También echan el cierre y respiran hondo, hasta resoplan, los cientos de profesores que, en los distintos niveles, se han esforzado por hacer crecer a sus alumnos «en sabiduría y bondad», como decía la Biblia. Pocas cosas hay mejores, más admirables, más fundamentales en este mundo que un buen maestro. Yo conozco muchos, he tenido esa suerte, y he podido comprobar cómo además de enseñar matemáticas, lengua, cono -esa asignatura que cada año cambia de nombre- o inglés se preocupan por ver a los niños alegres, integrados, bien educados, responsables y trabajadores, que son palabras muy sencillas, obvias, pero muy importantes. Los han seguido en su progreso académico y humano, les han estimulado a interesarse por cosas nuevas, a veces áridas, en desigual competencia con un ambiente que invita sólo a la diversión, y se han llevado a casa alguna preocupación de más por esa causa.
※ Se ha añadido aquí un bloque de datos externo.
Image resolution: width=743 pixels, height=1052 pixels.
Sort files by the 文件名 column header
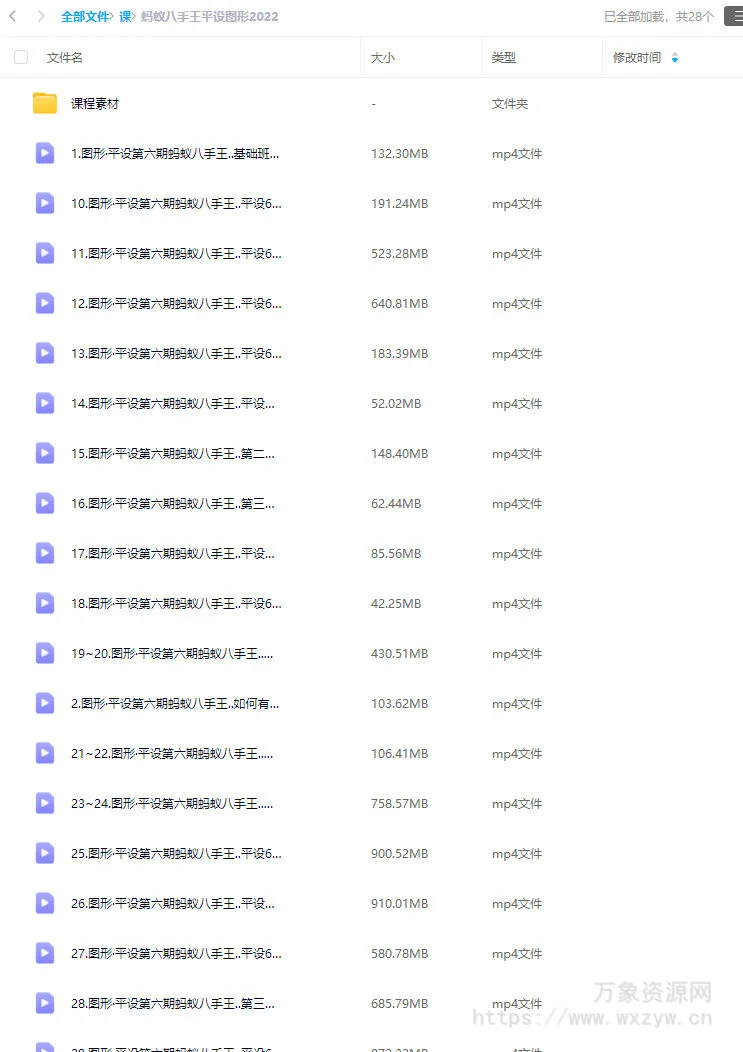pos(64,58)
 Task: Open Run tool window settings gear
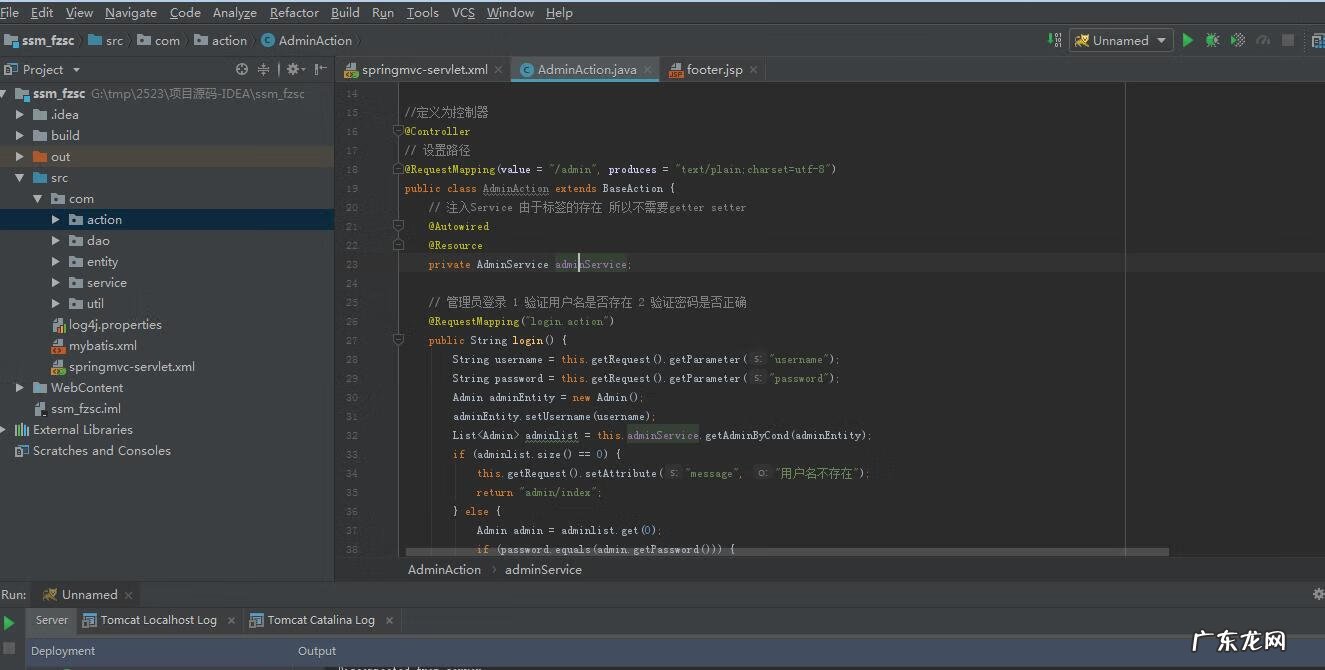click(x=1317, y=594)
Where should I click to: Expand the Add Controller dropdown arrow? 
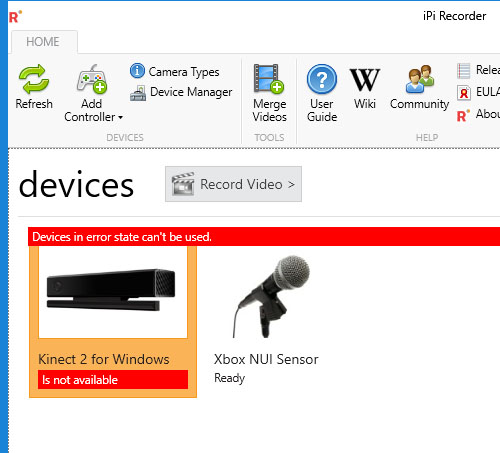[120, 117]
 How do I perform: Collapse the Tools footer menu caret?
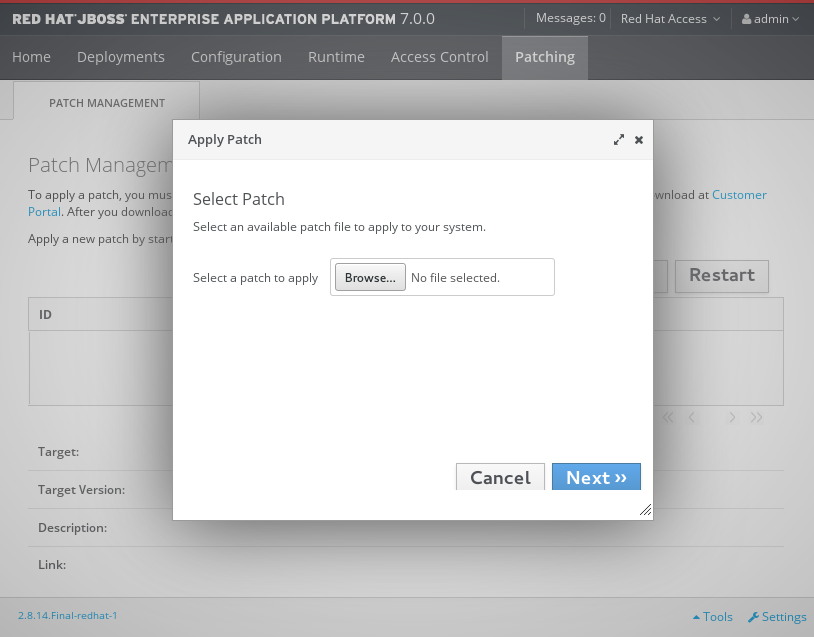pos(699,616)
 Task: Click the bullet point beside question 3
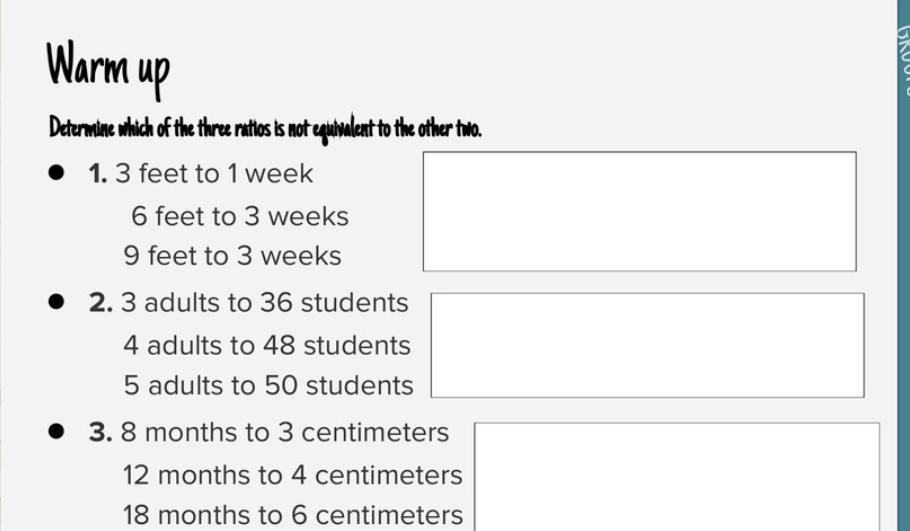coord(56,431)
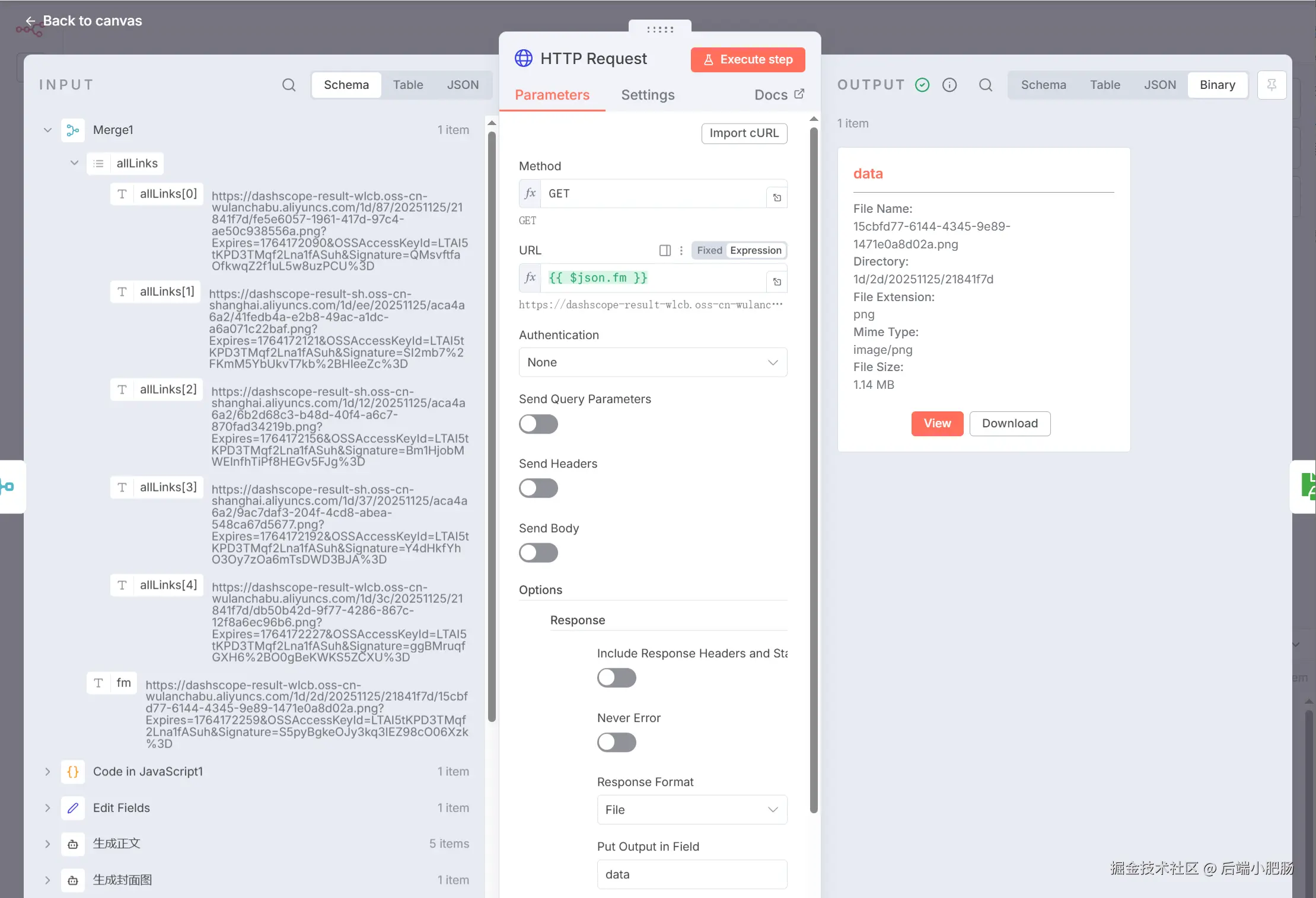The image size is (1316, 898).
Task: Turn on Send Headers switch
Action: (538, 488)
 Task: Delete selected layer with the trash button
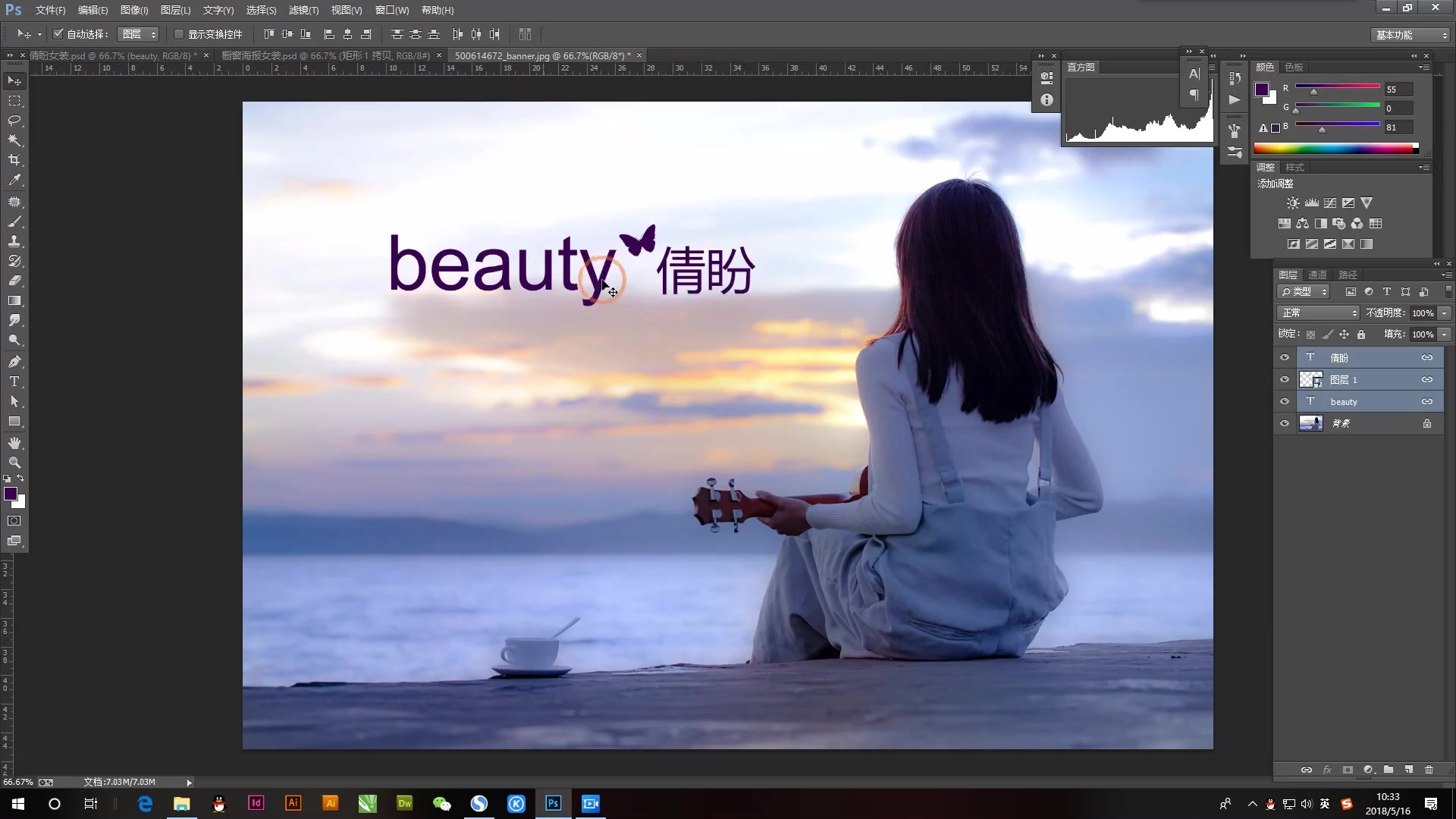(x=1429, y=769)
En este mundo que vivimos, en que lo sustancial ha sido sustituido por lo superficial, en que los modernos héroes van a la Academia, pero no a la de Platón, sino a la de Operación Triunfo, los maestros son más necesarios que nunca. Cuando se sientan impotentes, agotados o vencidos han de recordar que la educación y la cultura que ellos imparten son auténticas acciones de resistencia por un mundo más justo y más libre, que en sus aulas se libran batallas esenciales contra la miseria, la ignorancia, la barbarie... No sé si en esta ciudad más que en otras, pero es la que tengo cerca y ya sabemos cómo se reproduce el fenómeno angango, tan desolador. El fracaso escolar, el abandono, el desinterés por los estudios está en el origen de muchos de nuestros males como sociedad. Por tanto, aquí los maestros, la enseñanza, la educación nos hacen más falta que nunca.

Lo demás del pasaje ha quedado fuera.